Communiquer et conserver
Aboutissement naturel de ce travail d'organisation et d'inventaire, le débat jamais clos des publics est plus particulièrement abordé à travers l'historique de la « salle B », ouverte en 1868 à côté de la nouvelle salle Labrouste pour accueillir de manière différenciée les chercheurs et le grand public, et fermée en 1935 à la demande de l'ABF comme « virtuellement inutile » au moment où de nouvelles institutions rendent « les mêmes services dans de meilleures conditions »... en attendant que le programme de la Bibliothèque nationale de France prévoie des salles ouvertes à tout public. À côté de cette optique purement organisationnelle, l'étude permet d'ailleurs de revenir sur « une éphémère troisième voie, qui ne cherchait pas à distraire le peuple par de "bons livres", ni même à le faire lire en lui proposant une littérature faite tout exprès pour lui, mais à l'instruire, à le guider sur les chemins qui mènent au savoir et aux savoirs nécessaires à l'honnête homme du XIXe siècle ». Dernière étape du parcours bibliothéconomique, le travail de conservation est abordé à travers les pratiques de reliure de 1672 à 1782, et les problèmes spécifiques aux collections de périodiques.
Hasard et nécessité
Dans l'un des halls monumentaux du site François-Mitterrand/Tolbiac, un film vidéo explique qu'une bibliothèque a été construite à cet emplacement parce qu'un président de la République l'avait dit et qu'un architecte la dessina. On nous permettra de préférer l'histoire contingente et signifiante qui s'écrit à travers les différentes contributions du présent volume.
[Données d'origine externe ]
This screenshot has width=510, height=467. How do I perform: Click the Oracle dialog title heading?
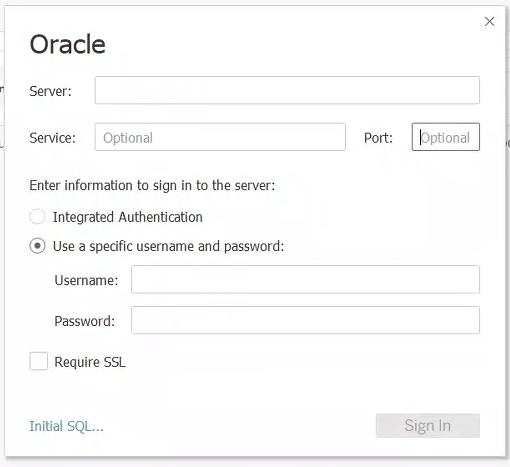click(x=67, y=44)
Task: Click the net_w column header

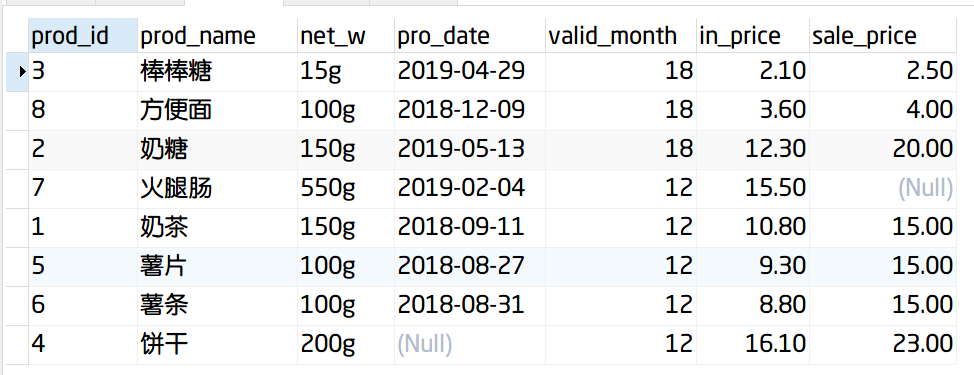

Encore plus qu'« un réel exercice de mémoire en forme d'hommage » annoncé dans la préface, il constitue en effet une ample matière à réflexion et ouvre d'intéressantes perspectives, en rappelant : d'une part que les progrès réalisés tiennent plus souvent à l'utilisation judicieuse d'un savoir capitalisé qu'à l'émancipation d'esprits prétendument libres confondant modernité et rupture ; d'autre part que gérer une bibliothèque consiste à la maintenir « dans l'ordre le plus convenable qu'on a pu » en conciliant visées théoriques et nécessités pratiques sans tomber dans un esprit de système stérilisant.